Work order:
Your answer must be the exact lines from the one holding "Image resolution: width=1200" through the end of the entries, with no pictures.

Segment Open

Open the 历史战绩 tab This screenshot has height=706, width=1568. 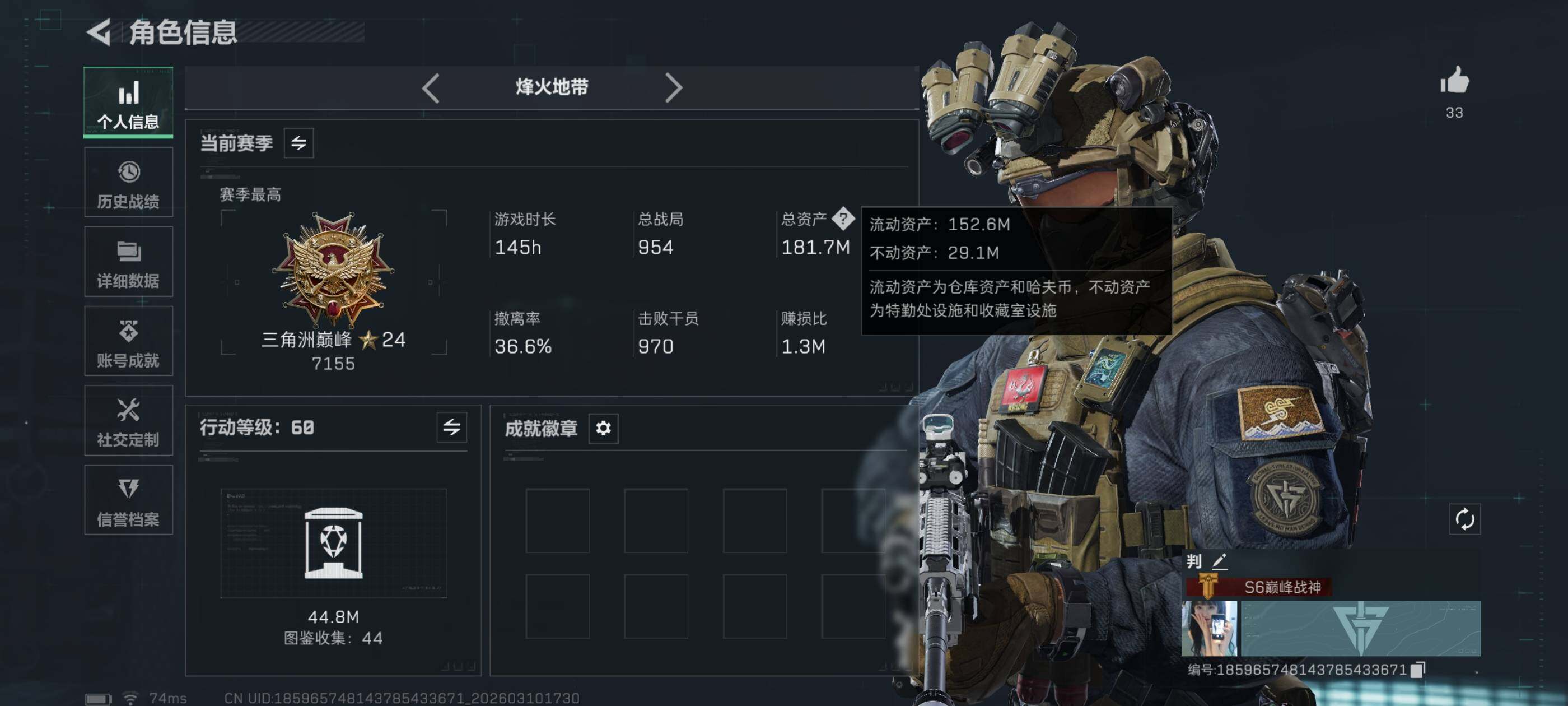pyautogui.click(x=128, y=182)
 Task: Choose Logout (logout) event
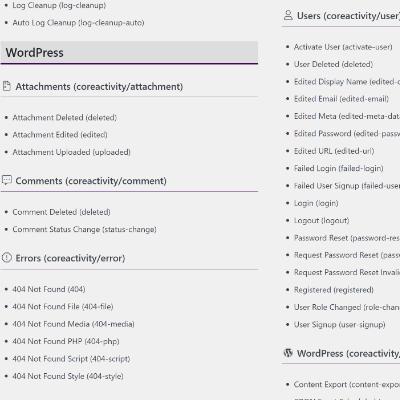(321, 221)
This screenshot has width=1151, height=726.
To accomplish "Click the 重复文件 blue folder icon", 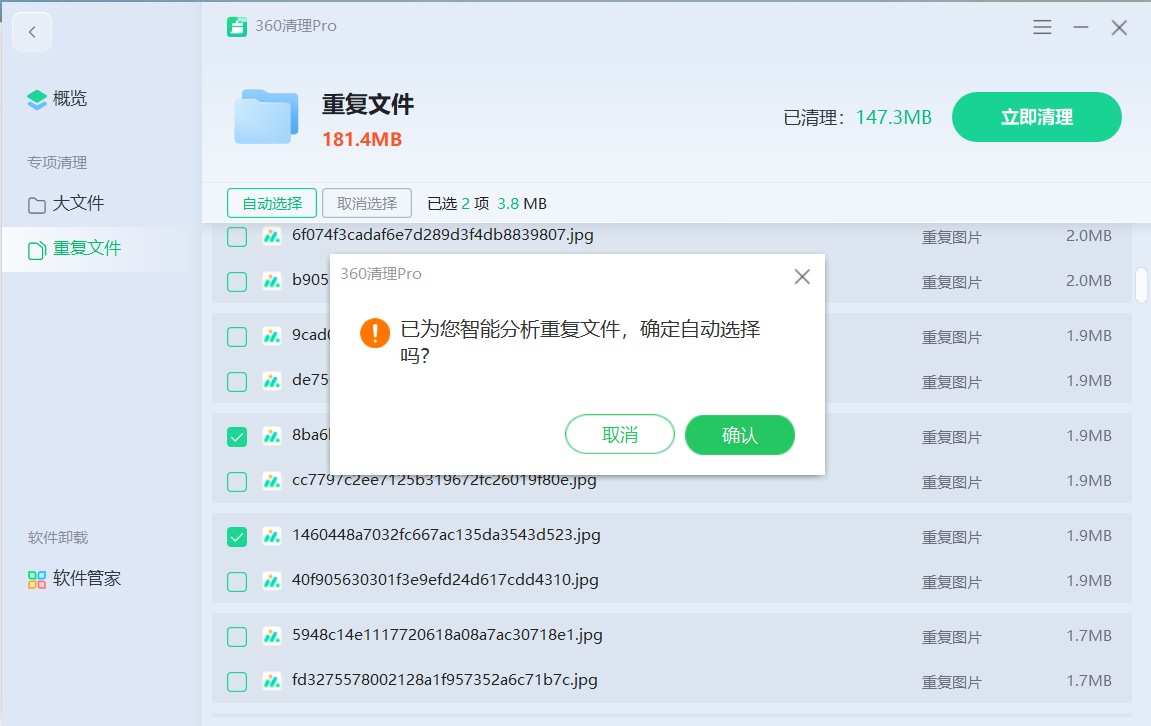I will (266, 117).
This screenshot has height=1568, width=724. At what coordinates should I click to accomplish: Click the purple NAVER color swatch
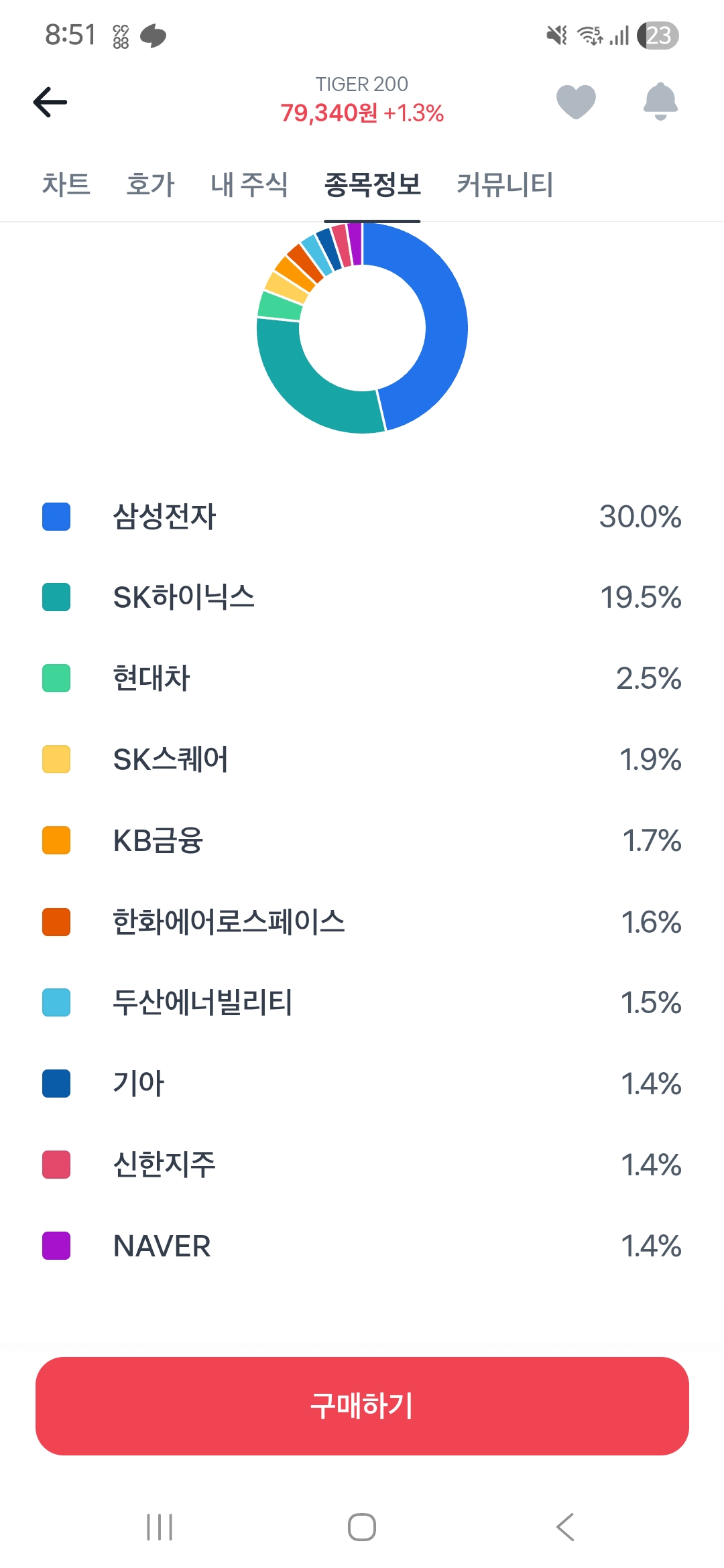click(56, 1246)
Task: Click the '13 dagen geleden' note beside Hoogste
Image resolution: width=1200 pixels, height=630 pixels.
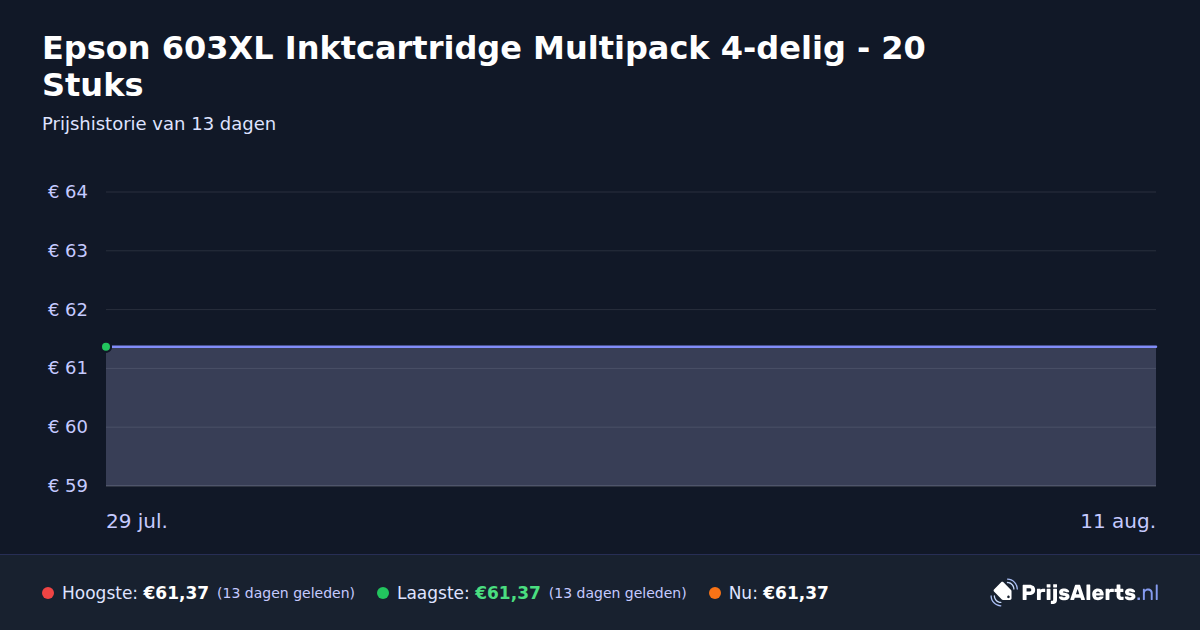Action: pyautogui.click(x=286, y=593)
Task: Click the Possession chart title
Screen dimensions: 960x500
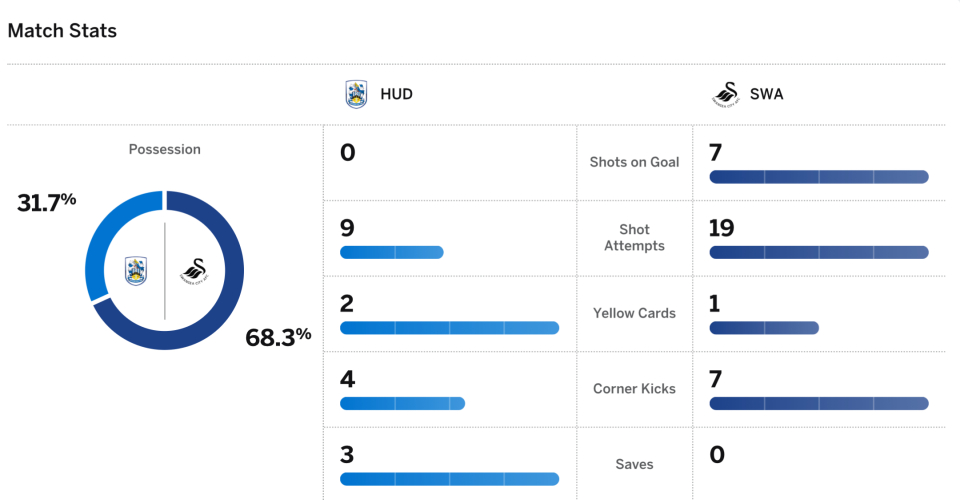Action: (164, 149)
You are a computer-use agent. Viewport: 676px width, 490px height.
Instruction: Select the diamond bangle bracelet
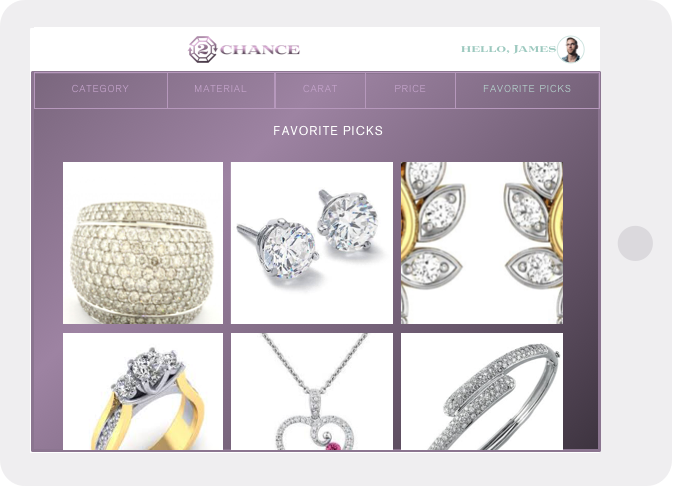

Segment Closed

Response area:
Image resolution: width=1200 pixels, height=630 pixels.
Action: pyautogui.click(x=286, y=593)
Task: Click the Possession chart title
Screen dimensions: 960x500
Action: (164, 149)
You are a computer-use agent. Viewport: 676px width, 490px height.
Instruction: Select the diamond bangle bracelet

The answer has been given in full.